Picketers protesting the ban of the film. Newspaper Clipping Courtesy of UW Archives.

After repeated attempts to find a compromise and incensed by the actions of administrators, Stuart Hanisch resigned from UW citing the administrators’ “successive acts of bad faith.” He continued

“I do not in all honesty feel that I can participate in the University’s perfidy. I have no alternative that can honor the numerous parties who had given so willingly their financial support and time to bring about the realization of this film. I have no alternative that honors my own self-respect, except to tender my resignation of my current appointment to the faculty.”[5]

In his place, the university assigned Jackson Tiffany to recreate the film using actors and reenactments. The film, titled “To Find A Home,” was released in the fall of 1963 and went on to become one of the distinguished films of Tiffany’s career. Lloyd Barbee was not involved in its creation. Barbee and Hanisch’s original undercover footage was locked away in the UW Archives until Cat Phan pushed for its release.

Jack Tiffany filming. Courtesy of UW Archives

Now you have the opportunity to see the original film as Barbee and Hanisch intended.

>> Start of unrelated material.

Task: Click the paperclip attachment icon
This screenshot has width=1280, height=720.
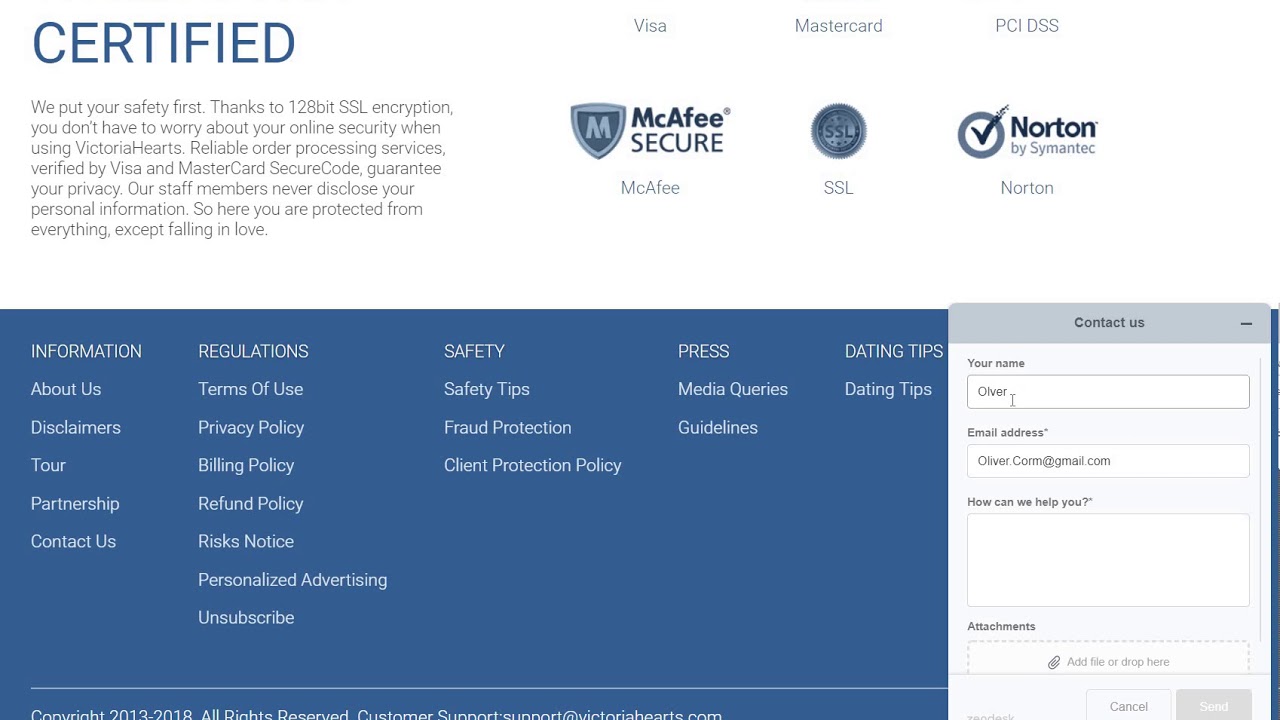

On April 18th PBS Wisconsin, the UW-Madison Public History Project, and the UW Archives will host an event with Lloyd Barbee’s daughter, Daphne Barbee-Wooten, and a panel of local Madison community activists, historians, and organizers where they will show the undercover footage to the public for the first time ever and continue a conversation about housing discrimination in Madison.

For more information and to register for the event, please visit https://pbswisconsin.org/events/

[1] Letter from Dean L.H. Adolfson to J.E. Boell of University Archives re restriction of housing film, April 5, 1962, Chancellor’s Miscellaneous files, General Subject Files – Discrimination-Enrollment, Series 4/0/3, Box 26, Bias Film 1961-1962 Folder, UW Archives.

[2] Newspaper Clipping, “Differing views on UW film hassle aired,” Wisconsin State Journal, March 22, 1962. Chancellor’s Miscellaneous files, General Subject Files – Discrimination-Enrollment, Series 4/0/3, Box 26, Bias Film (Discrimination) Folder, UW Archives.

[3] Newspaper Clipping, “Film Picketing to Spread,” Wisconsin State Journal, March 21, 1962. Chancellor’s Miscellaneous files, General Subject Files – Discrimination-Enrollment, Series 4/0/3, Box 26, Bias Film (Discrimination) Folder, UW Archives.

[4] Letter from Joseph Schultz to Conrad Elvehejm re: housing film, March 19, 1962, Chancellor’s Miscellaneous files, General Subject Files – Discrimination-Enrollment, Series 4/0/3, Box 26, Bias Film 1961-1962 Folder, UW Archives.

[5] Newspaper Clipping, “Quits U.W.; Claims Bias Film Banned,” Capital Times, March 19, 1962. Chancellor’s Miscellaneous files, General Subject Files – Discrimination-Enrollment, Series 4/0/3, Box 26, Bias Film (Discrimination) Folder, University of Wisconsin Archives, Madison, Wisconsin.